Large-conductance BKCa channels are expressed in many tissues and cells and play an integral role in a variety of physiological events. Regulation of BKCa channels is complex and varies widely among cell types.18,19 Channel activity is generally involved in the regulation of membrane voltage and intracellular calcium concentrations.18 BKCa channels can respond to a variety of intracellular signaling events, as well as NO, CO, and phosphatidylinositol 4,5-biphosphate.20,21 Hypoxia, flow, and dietary potassium intake can regulate this channel.21-23 In the kidney, epithelial BKCa channels open in response to increases in tubular fluid flow, resulting in flow-mediated potassium secretion.23 The present studies demonstrated that excess salt intake is another stimulus that did not increase endothelial cell expression of the poreforming α subunit of the BKCa channel, as shown by Western analysis and immunohistochemistry, but did activate this channel, as revealed by IB, a highly selective pharmacological inhibitor.17 Activation of the channel, in turn, resulted in production of TGF-β. Although the present studies did not demonstrate the mechanism of activation of endothelial BKCa channels, the findings were compatible with flow-mediated generation of shear forces, which have been shown to activate potassium channels and stimulate production of TGF-β by cultured endothelial cells in vitro.24
The adverse effect of excess salt intake on the life span of rodents is impressive.

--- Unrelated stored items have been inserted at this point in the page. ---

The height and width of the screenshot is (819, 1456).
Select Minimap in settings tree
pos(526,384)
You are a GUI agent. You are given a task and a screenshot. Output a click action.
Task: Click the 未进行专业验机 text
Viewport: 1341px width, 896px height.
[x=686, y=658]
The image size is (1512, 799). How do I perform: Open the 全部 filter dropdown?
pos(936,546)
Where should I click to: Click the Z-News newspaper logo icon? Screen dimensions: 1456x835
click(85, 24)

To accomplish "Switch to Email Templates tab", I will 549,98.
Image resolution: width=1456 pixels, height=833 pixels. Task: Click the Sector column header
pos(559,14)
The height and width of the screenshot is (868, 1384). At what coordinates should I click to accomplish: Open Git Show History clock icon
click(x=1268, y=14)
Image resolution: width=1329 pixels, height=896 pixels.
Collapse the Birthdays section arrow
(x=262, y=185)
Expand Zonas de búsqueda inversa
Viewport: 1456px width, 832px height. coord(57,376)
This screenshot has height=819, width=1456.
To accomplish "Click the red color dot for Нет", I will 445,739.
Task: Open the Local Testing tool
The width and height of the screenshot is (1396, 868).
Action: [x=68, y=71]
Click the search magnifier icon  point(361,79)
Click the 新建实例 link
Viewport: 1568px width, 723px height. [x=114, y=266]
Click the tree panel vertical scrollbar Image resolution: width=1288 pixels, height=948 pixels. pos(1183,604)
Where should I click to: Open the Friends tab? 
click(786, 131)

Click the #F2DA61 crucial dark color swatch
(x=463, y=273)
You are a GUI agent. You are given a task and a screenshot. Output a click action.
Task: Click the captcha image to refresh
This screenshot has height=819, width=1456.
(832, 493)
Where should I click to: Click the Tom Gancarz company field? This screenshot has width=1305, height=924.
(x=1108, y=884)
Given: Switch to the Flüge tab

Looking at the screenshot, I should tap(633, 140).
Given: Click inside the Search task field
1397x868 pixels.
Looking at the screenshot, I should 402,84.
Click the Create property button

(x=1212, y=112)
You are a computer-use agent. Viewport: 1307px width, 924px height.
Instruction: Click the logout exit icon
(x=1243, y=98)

These animals appear to succumb to cardiovascular disease induced by the high-salt diet.4,25 The same investigators experimented with changing the potassium content in the diet and found that supplementing dietary potassium favorably shifted the survival curves of rats on high-salt diets to the right. For example, the median duration of life of rats eating an 8.4% NaCl diet that contained a ratio of K+:Na+ of 0.8 increased to 24 months compared with a median life span of 16 months for rats consuming a diet containing 8.4% NaCl with a K+:Na+ ratio of 0.11.26 More recently, Cook et al27 showed that a higher urinary sodium:potassium excretion ratio was associated with an increased risk of cardiovascular disease. TGF-β has been linked to changes in compliance of conduit arteries through the promotion of vascular smooth muscle hypertrophy28 and by increasing the production of extracellular matrix proteins29 and inhibiting activity of those metalloproteinases involved in collagen degradation and remodeling.30 Altered vascular production of TGF-β has also been associated with hypertension from peripheral vasoconstriction.31 Although TGF-β alters the mechanics of conduit and resistance arteries, the interactions of the present findings with hypertension and salt sensitivity, per se, deserve consideration. Although the Sprague-Dawley rodent strain used in these experiments is relatively salt resistant, and blood pressure did not increase during the time frame of the present study,10 hypertension increases TGF-β production,13,32 and further dietary potassium intake attenuates the blood pressure increase that occurs with salt loading in susceptible humans and rats.33 Although there are several possible explanations for the protection from salt-induced cardiovascular disease, the findings of the present study suggest that 1 beneficial effect of potassium supplementation might relate to decreased salt-induced TGF-β production.
Sources of Funding
National Institutes of Health grants R01 DK046199 and P30 DK079337 (George M. O’Brien Kidney and Urologic Research Centers Program) and the Office of Research and Development, Medical Research Service, Department of Veterans’ Affairs, supported this research.